Bust(N, XYZ) = Draw(A, XYZ) * Bust(N+A, XYZA) + Draw(2, XYZ) * Bust(N+2, XYZ2) + ... + Draw(T,XYZ) * Bust(N+T, XYZT)

@MangoJ
This is awesome! Correct me if I am wrong, but it looks as though this only takes into account one hit percentages? How would I step into multiple hits to get the total, that is, if my assumption is correct lol? Just add them?

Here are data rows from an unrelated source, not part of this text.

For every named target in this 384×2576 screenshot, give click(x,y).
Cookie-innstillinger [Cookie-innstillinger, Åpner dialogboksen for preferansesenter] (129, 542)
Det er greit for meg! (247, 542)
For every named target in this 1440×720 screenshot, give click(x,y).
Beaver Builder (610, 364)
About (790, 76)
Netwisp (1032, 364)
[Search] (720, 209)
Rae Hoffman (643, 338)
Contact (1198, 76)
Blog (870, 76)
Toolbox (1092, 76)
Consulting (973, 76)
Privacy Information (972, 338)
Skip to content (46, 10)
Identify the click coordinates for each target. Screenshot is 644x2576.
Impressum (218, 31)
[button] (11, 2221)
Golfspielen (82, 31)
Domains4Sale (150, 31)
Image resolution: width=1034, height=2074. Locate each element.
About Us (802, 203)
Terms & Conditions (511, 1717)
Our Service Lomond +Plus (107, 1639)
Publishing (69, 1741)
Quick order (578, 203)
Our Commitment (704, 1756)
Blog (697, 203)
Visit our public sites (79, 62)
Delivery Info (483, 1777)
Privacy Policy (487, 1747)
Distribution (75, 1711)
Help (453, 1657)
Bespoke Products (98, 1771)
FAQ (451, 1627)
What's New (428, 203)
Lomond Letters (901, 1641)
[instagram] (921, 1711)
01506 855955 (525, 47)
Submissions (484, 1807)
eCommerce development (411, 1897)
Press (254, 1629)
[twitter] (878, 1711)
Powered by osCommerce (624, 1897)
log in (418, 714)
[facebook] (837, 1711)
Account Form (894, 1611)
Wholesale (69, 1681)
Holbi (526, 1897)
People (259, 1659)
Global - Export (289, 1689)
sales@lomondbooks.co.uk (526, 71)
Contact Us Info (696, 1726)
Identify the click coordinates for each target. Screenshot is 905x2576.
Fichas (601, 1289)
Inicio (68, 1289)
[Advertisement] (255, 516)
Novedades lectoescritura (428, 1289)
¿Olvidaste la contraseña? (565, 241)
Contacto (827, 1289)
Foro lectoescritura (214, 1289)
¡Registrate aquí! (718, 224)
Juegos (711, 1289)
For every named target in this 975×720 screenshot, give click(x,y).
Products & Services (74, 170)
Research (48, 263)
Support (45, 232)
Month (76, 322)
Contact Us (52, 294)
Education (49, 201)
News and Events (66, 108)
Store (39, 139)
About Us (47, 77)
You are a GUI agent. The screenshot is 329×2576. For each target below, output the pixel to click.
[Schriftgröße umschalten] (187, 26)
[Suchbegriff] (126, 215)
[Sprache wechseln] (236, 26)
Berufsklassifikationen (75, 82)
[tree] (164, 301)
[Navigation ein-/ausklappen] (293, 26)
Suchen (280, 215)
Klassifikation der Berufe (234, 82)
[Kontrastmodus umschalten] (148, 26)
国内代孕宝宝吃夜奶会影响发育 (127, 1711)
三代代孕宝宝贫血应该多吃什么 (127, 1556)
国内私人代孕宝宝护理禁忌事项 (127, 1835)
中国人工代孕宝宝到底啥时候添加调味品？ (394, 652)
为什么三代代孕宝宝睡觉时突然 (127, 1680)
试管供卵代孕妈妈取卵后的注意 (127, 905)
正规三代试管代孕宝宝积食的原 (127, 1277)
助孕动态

EDIT: Nevermind. It looks as though multiple hits would be factored in with the probability of busting, thanks.

@AceTwo
Found the "The Theory of Blackjack" book by Griffin you suggested. We actually have a copy at work lol. I'll have to check it out.

Quote: bjdealer

@MangoJ
@AceTwo
Found the "The Theory of Blackjack" book by Griffin you suggested. We actually have a copy at work lol. I'll have to check it out.

Check chapter 11 'Some techniques for BJ Computations'. The code is on page 158.
Griffins book, despite being so old, is one of the best books for anyone interested in finding out the mathematics behind BJ and counting including the formal theory behind the whole thing.

Quote: bjdealer

It looks as though multiple hits would be factored in with the probability of busting, thanks.

Yes in a way. The above formula is actually meant recursive. So to calculate the bust probability of some hand, you need the bust probabilities of all those hands the dealer might draw to, with a higher N. Eventually if N reaches 17 or above, these probabilities are trivial. Bust=0 for N<=21 and Bust=1 for N>21.

The only way the parameter XYZ affects this calculation is that of the draw. You should try to find out by yourself how to calculate drawing probabilities if the cards XYZ are removed from the deck. Putting all together, this gives you a simple mean (by using recursive programming) to calculate bust probabilties.

Same with all other probabilties(i.e. dealer standing on 17).

Note that this is not the most efficient way. In my personal blackjack analyzer all the ways the dealer draws his hand is compiled into a simple table, which is then weighted by the deck distribution to give efficient and exact results for any number of decks.